* _Given exercise_:
Lay out every line of the material below as a JSON list of strings, with one string per line and no blank lines included.

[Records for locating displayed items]
-.-.-

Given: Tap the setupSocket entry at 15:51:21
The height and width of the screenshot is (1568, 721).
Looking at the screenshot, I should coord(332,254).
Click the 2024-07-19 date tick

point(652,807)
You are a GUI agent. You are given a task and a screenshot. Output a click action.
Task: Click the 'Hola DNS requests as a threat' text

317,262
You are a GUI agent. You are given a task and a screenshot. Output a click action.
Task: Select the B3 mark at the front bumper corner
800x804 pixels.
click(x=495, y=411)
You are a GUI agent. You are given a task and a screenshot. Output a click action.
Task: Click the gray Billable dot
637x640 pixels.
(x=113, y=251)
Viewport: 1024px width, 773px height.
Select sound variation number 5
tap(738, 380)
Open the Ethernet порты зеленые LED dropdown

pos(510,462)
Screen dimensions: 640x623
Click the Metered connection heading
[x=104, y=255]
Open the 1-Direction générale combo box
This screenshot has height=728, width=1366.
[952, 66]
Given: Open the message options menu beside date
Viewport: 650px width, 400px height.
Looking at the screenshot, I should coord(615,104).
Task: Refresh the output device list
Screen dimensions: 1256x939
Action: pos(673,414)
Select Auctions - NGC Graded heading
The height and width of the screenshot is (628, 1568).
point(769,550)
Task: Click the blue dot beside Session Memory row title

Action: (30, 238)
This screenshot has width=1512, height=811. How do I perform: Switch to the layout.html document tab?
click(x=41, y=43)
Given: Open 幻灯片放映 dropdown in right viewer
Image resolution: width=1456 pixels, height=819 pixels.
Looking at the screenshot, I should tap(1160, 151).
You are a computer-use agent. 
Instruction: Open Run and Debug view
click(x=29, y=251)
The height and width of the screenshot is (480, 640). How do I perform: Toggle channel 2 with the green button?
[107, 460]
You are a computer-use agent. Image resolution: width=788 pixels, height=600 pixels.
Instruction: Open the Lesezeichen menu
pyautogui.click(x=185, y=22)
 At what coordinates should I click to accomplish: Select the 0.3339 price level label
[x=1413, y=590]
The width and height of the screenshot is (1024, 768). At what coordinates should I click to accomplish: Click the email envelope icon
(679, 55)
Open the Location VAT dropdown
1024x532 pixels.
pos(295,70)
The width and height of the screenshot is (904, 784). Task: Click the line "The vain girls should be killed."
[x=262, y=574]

-.-.-

* _Answer to this exercise_:
[
  "Given: Tap the setupSocket entry at 15:51:21",
  "The height and width of the screenshot is (1568, 721).",
  "Looking at the screenshot, I should coord(332,254).",
  "Click the 2024-07-19 date tick",
  "point(652,807)",
  "You are a GUI agent. You are given a task and a screenshot. Output a click action.",
  "Task: Click the 'Hola DNS requests as a threat' text",
  "317,262",
  "You are a GUI agent. You are given a task and a screenshot. Output a click action.",
  "Task: Select the B3 mark at the front bumper corner",
  "800x804 pixels.",
  "click(x=495, y=411)",
  "You are a GUI agent. You are given a task and a screenshot. Output a click action.",
  "Task: Click the gray Billable dot",
  "637x640 pixels.",
  "(x=113, y=251)",
  "Viewport: 1024px width, 773px height.",
  "Select sound variation number 5",
  "tap(738, 380)",
  "Open the Ethernet порты зеленые LED dropdown",
  "pos(510,462)",
  "Screen dimensions: 640x623",
  "Click the Metered connection heading",
  "[x=104, y=255]",
  "Open the 1-Direction générale combo box",
  "This screenshot has height=728, width=1366.",
  "[952, 66]",
  "Given: Open the message options menu beside date",
  "Viewport: 650px width, 400px height.",
  "Looking at the screenshot, I should coord(615,104).",
  "Task: Refresh the output device list",
  "Screen dimensions: 1256x939",
  "Action: pos(673,414)",
  "Select Auctions - NGC Graded heading",
  "The height and width of the screenshot is (628, 1568).",
  "point(769,550)",
  "Task: Click the blue dot beside Session Memory row title",
  "Action: (30, 238)",
  "This screenshot has width=1512, height=811. How do I perform: Switch to the layout.html document tab?",
  "click(x=41, y=43)",
  "Given: Open 幻灯片放映 dropdown in right viewer",
  "Image resolution: width=1456 pixels, height=819 pixels.",
  "Looking at the screenshot, I should tap(1160, 151).",
  "You are a computer-use agent. ",
  "Instruction: Open Run and Debug view",
  "click(x=29, y=251)",
  "The height and width of the screenshot is (480, 640). How do I perform: Toggle channel 2 with the green button?",
  "[107, 460]",
  "You are a computer-use agent. Image resolution: width=788 pixels, height=600 pixels.",
  "Instruction: Open the Lesezeichen menu",
  "pyautogui.click(x=185, y=22)",
  " At what coordinates should I click to accomplish: Select the 0.3339 price level label",
  "[x=1413, y=590]",
  "The width and height of the screenshot is (1024, 768). At what coordinates should I click to accomplish: Click the email envelope icon",
  "(679, 55)",
  "Open the Location VAT dropdown",
  "1024x532 pixels.",
  "pos(295,70)",
  "The width and height of the screenshot is (904, 784). Task: Click the line \"The vain girls should be killed.\"",
  "[x=262, y=574]"
]